Key guarantee (Chazal et al.): If \(P\) is an \(\varepsilon\)-sample of \(X\) (every point of \(X\) is within \(\varepsilon\) of some \(p \in P\)), then:

$$d_B(\mathrm{dgm}(\mathrm{Rips}(P)), \mathrm{dgm}(\check{C}(X))) \leq O(\varepsilon)$$

So the diagram from the point cloud converges to the “true” diagram of the shape as sampling density increases.

Reading the Diagram

\(H_0\) diagram: Bars \((0, d_i)\) for each connected component. The single infinite bar corresponds to the global component. Finite bars record when components merge; short bars indicate noisy clustering, long bars indicate clearly separated clusters.

\(H_1\) diagram: Bars \((b_i, d_i)\) for loops/tunnels. A long bar \((b, d)\) with \(d \gg b\) indicates a robust hole at scale \([b, d]\). For a sample from a circle \(S^1\): one long \(H_1\) bar, plus many short bars from sampling noise.

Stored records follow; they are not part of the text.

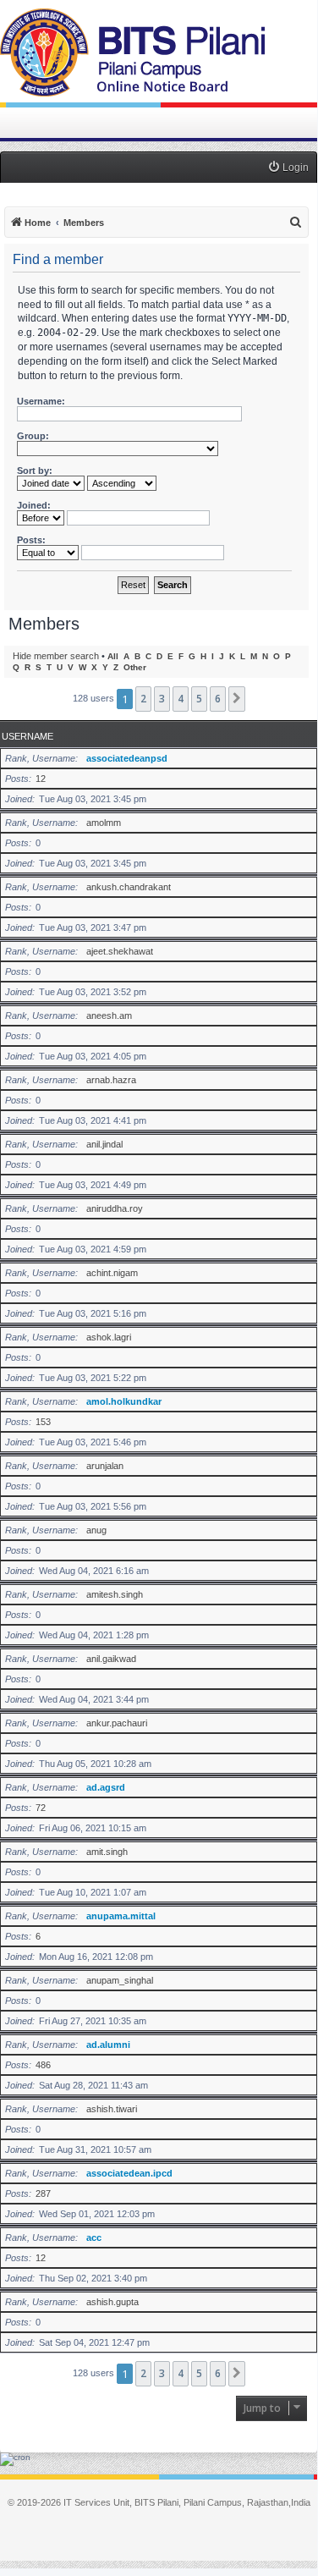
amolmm (103, 822)
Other (134, 667)
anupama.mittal (121, 1916)
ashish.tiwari (111, 2109)
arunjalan (104, 1466)
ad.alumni (108, 2044)
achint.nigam (112, 1273)
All (112, 656)
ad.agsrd (105, 1787)
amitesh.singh (114, 1594)
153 (43, 1422)
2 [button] (143, 698)
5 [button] (199, 698)
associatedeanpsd (126, 758)
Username (27, 736)
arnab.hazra (111, 1080)
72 (41, 1808)
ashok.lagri (108, 1337)
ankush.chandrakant (128, 887)
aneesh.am (109, 1015)
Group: (33, 436)
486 (43, 2065)
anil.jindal (104, 1144)
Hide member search (56, 656)
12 (41, 778)
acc (93, 2237)
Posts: (31, 540)
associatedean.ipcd (129, 2173)
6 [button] (218, 698)
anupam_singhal (119, 1980)
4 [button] (181, 698)
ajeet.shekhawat (119, 951)
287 (43, 2193)
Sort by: (34, 470)
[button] (236, 699)
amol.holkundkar (124, 1401)
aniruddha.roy (114, 1208)
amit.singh (107, 1852)
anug (96, 1530)
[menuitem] (288, 168)
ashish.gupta (112, 2302)
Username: (41, 401)
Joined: (34, 505)
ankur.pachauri (116, 1723)
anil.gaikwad (111, 1659)
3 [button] (162, 698)
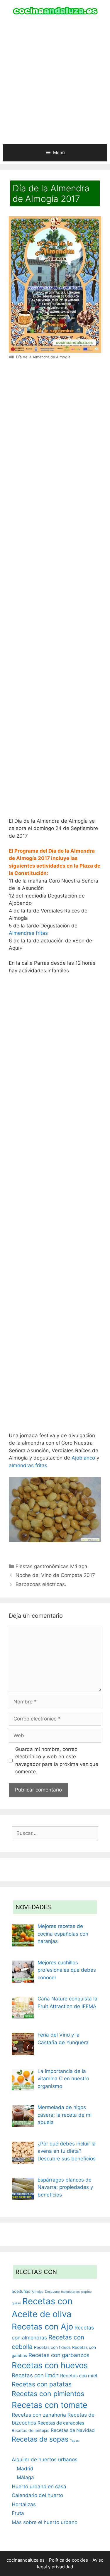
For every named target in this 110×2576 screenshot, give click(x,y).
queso (16, 2303)
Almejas (37, 2292)
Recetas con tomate (49, 2405)
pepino (86, 2292)
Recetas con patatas (42, 2384)
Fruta (18, 2513)
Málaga (25, 2477)
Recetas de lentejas (30, 2430)
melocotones (70, 2292)
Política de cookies (68, 2560)
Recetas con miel (78, 2375)
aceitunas (21, 2291)
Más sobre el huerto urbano (44, 2522)
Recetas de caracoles (61, 2423)
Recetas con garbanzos (58, 2355)
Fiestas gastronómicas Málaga (51, 1566)
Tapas (74, 2440)
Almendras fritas (28, 933)
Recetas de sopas (40, 2439)
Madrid (25, 2469)
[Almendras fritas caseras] (55, 1540)
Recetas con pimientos (48, 2394)
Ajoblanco (83, 1458)
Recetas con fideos (52, 2347)
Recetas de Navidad (73, 2430)
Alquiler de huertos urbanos (44, 2459)
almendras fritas (28, 1465)
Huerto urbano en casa (39, 2486)
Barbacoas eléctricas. (41, 1584)
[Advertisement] (55, 83)
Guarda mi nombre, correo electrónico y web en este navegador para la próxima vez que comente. (56, 1760)
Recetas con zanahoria (39, 2415)
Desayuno (52, 2292)
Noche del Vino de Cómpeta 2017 (55, 1575)
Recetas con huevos (50, 2365)
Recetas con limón (35, 2375)
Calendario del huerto (37, 2495)
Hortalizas (24, 2504)
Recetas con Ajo (42, 2327)
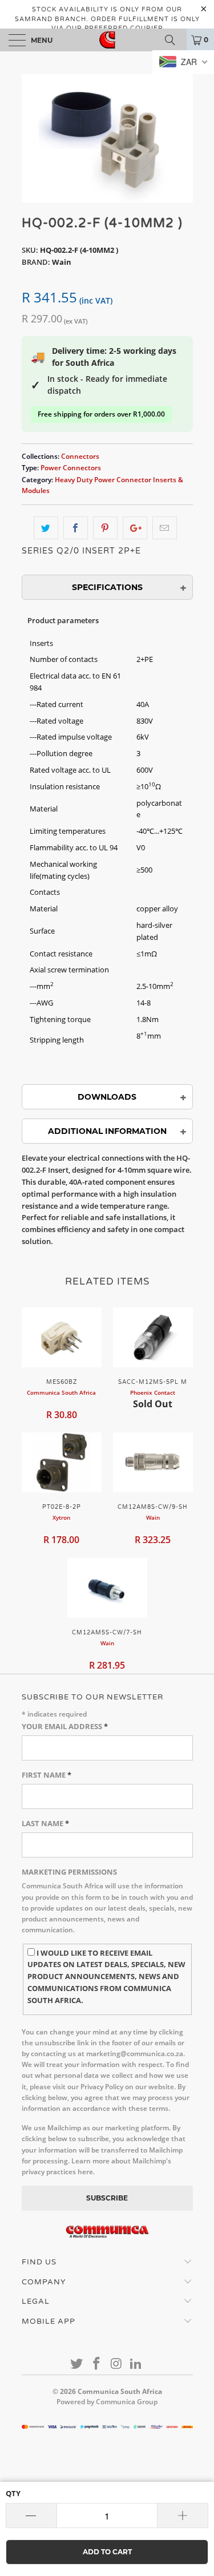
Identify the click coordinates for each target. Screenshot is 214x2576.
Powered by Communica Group (107, 2402)
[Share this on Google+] (135, 528)
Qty (13, 2493)
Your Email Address (65, 1726)
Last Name (45, 1823)
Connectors (80, 456)
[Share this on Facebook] (75, 528)
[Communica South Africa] (107, 40)
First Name (46, 1775)
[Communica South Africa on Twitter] (77, 2364)
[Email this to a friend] (164, 528)
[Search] (174, 40)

\(H_2\) diagram: Bars for enclosed voids/cavities. For a sample from \(S^2\): one long \(H_2\) bar. For a torus \(T^2\): two \(H_1\) bars and one \(H_2\) bar.

Shape Comparison

Persistence diagrams are shape descriptors: two point clouds sampled from the same shape have similar diagrams (stability), and different shapes produce different diagrams.

Applications:

  • Protein structure: compare molecular shapes by their \(H_0, H_1, H_2\) diagrams; similar shapes have similar diagrams regardless of orientation or small conformational changes.
  • Medical imaging: compare bone shapes between healthy and diseased patients using \(H_2\) persistence of surface point clouds.
  • 3D object retrieval: use persistence images of shape point clouds as fixed-size feature vectors for nearest-neighbour search.

Practical Workflow

  1. Subsample if \(n > 10000\) (e.g., farthest point sampling to \(1000\) points).
  2. Build Rips filtration up to scale \(r_{\max}\) (estimate from \(k\)-NN distances).
  3. Compute persistence with Ripser (seconds for 1000 points).
  4. Vectorise diagram (persistence image, PersLay) for downstream ML.
  5. Compare using bottleneck distance or kernel methods.
Key Insight: The key advantage of persistence-based shape descriptors over classical methods (spherical harmonics, FPFH, shape context) is scale-invariance: the full barcode captures topology at all scales simultaneously, not just at a single pre-chosen scale. This matters when shapes are sampled at different resolutions or viewed from different distances. Two scans of the same object at coarse and fine resolution will have similar barcodes up to a scale factor, while classical descriptors are sensitive to resolution.

References

  • F. Chazal, B. Michel, “An Introduction to Topological Data Analysis: Fundamental and Practical Aspects for Data Scientists,” arXiv:1710.04019, 2017.
  • H. Edelsbrunner, J. Harer, Computational Topology, AMS, 2010.
  • U. Bauer, “Ripser: Efficient Computation of Vietoris-Rips Persistence Barcodes,” J. Applied and Computational Topology, 2021.